===== Text section =====

Beyond the houseboats is what can only be described as a maritime graveyard, where old boats are left to rust and rot. These old wrecks are much loved by photographers: they arrive at high tide, assemble their tripods and take long-exposure photos with blurry water - you can find basically the same photo all over the place. It's much more fun though to arrive as the water goes down and squelch about in the clinging mud and examine the disintegrating hulks up close. More of that in another blogpost!

So, an hour or so later, we can continue up through the woodlands.

They call this "the cliff", though only in countryside as flat as East Anglia would such a modest feature be honoured with such a grand name. It does however give pleasant views through the trees of the boats on the estuary.

Beyond the woodland the countryside opens up once more and here, completely isolated, stands a single cottage on its own little muddy inlet. Perfection. We watched the birds here for a while, spotting several duck and wader species, including one Black-Tailed Godwit already in its brick-red summer breeding plumage.

We're going to turn back here and return to Pin Mill, but not to visit the pub, which is fully booked-up for lunch. Instead we'll have sandwiches, bananas and hot chocolate back at the car, which will give us plenty of time for an afternoon walk - and no concerns about contracting communicable viruses!

The pub at Pin Mill has the memorable name of the Butt And Oyster. The "butt" in this case refers to a wine barrel, maybe a reference to the fact that oysters were once transported in such barrels, or just possibly it's a subtle hint about the commodities which were once smuggled through this quiet port at dead of night.

Setting out again, much refreshed after lunch, in the upstream direction, we passed close to these old coastguard cottages, another reminder of the old days of smuggling.

It's strange how remote and unspoiled this little area seems, even with the influx of tourists and yachtspeople, though I admit that our reason for being here in February was to avoid the worst of the crowds. However we're only about five miles (8 Km) from the container ports of Harwich and Felixstowe, in one direction, and the busy town of Ipswich in the other.

There are many characterful trees along the riverside, including these two old "pensioners", standing hand-in-hand and gazing in disbelief towards the new Orwell Bridge.

I know you wanted to see a big concrete bridge carrying the A14 road on its way to Felixstowe docks! One day, when such structures become old and less numerous, people will suddenly appreciate that they have a certain grace and elegance - when viewed from about four miles away at least!

===== Material shown =====

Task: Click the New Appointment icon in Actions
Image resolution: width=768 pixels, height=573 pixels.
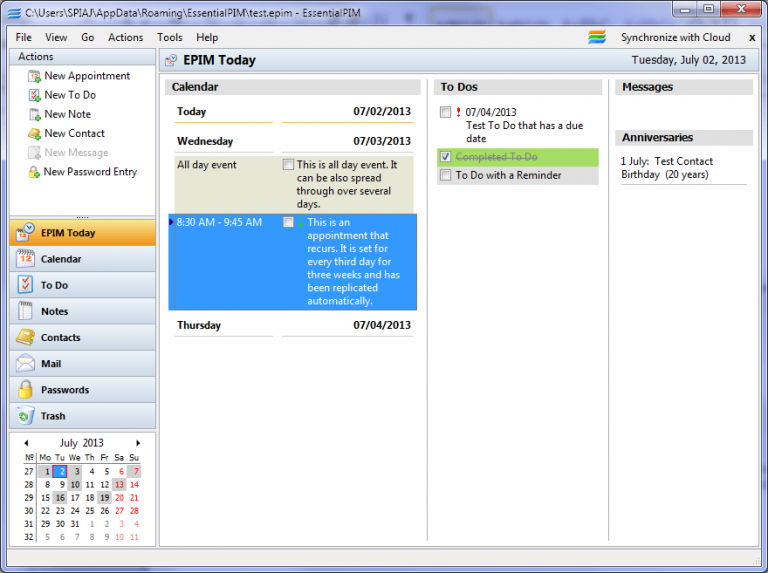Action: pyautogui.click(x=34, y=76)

=====
===== Material shown =====

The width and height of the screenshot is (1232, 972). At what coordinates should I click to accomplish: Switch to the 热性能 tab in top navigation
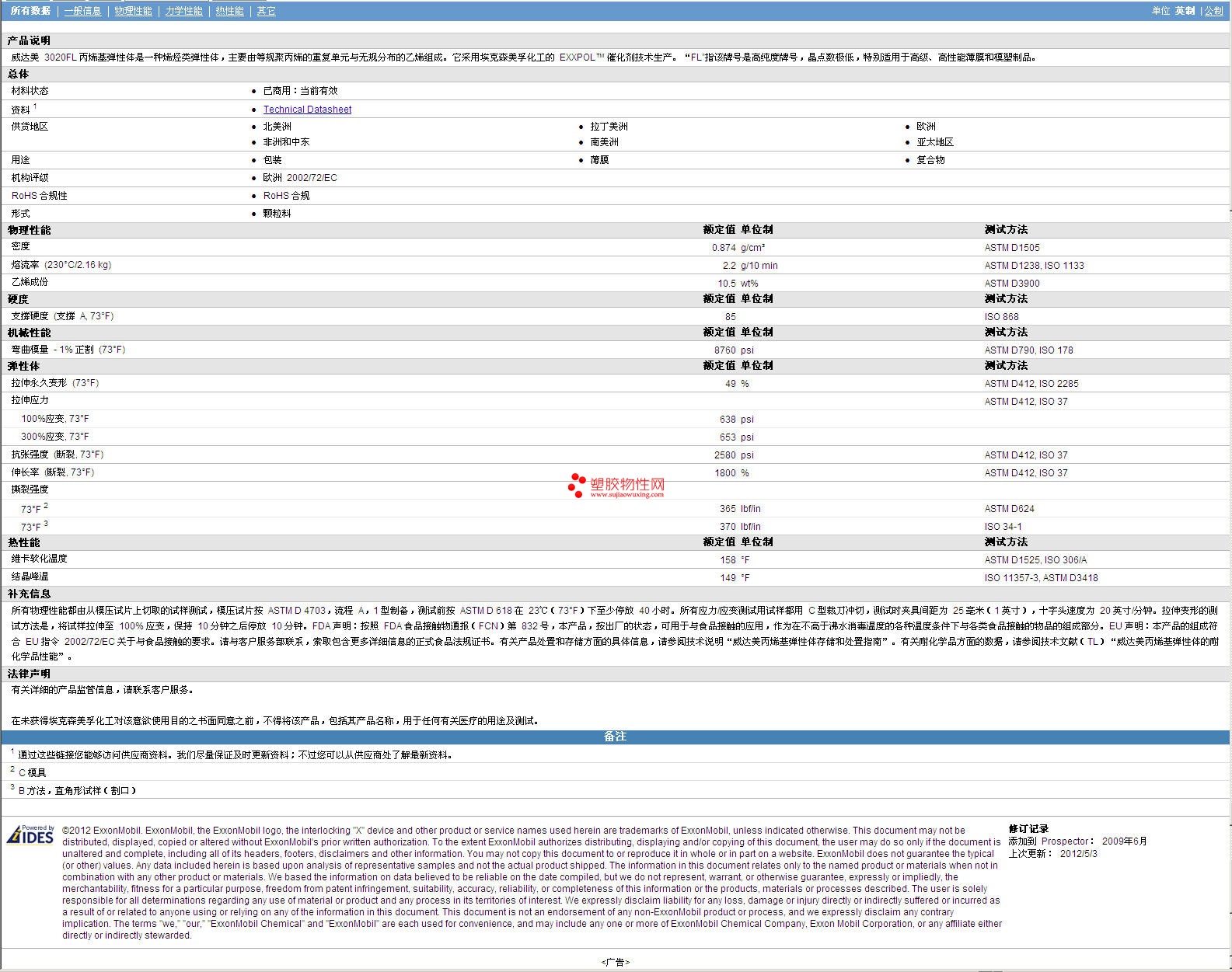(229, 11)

=====

__About this task__
In the Pin Mill walk text, rewrite the paragraph that begins "It's strange how remote" as a short list that keeps its main facts. You can set the records aside; nothing here depends on them.

__Answer space__
- The area feels remote and unspoiled, even with tourists and yachtspeople coming in.
- The visit was in February to avoid the worst of the crowds.
- It lies only about five miles (8 Km) from the container ports of Harwich and Felixstowe in one direction.
- The busy town of Ipswich is about the same distance in the other direction.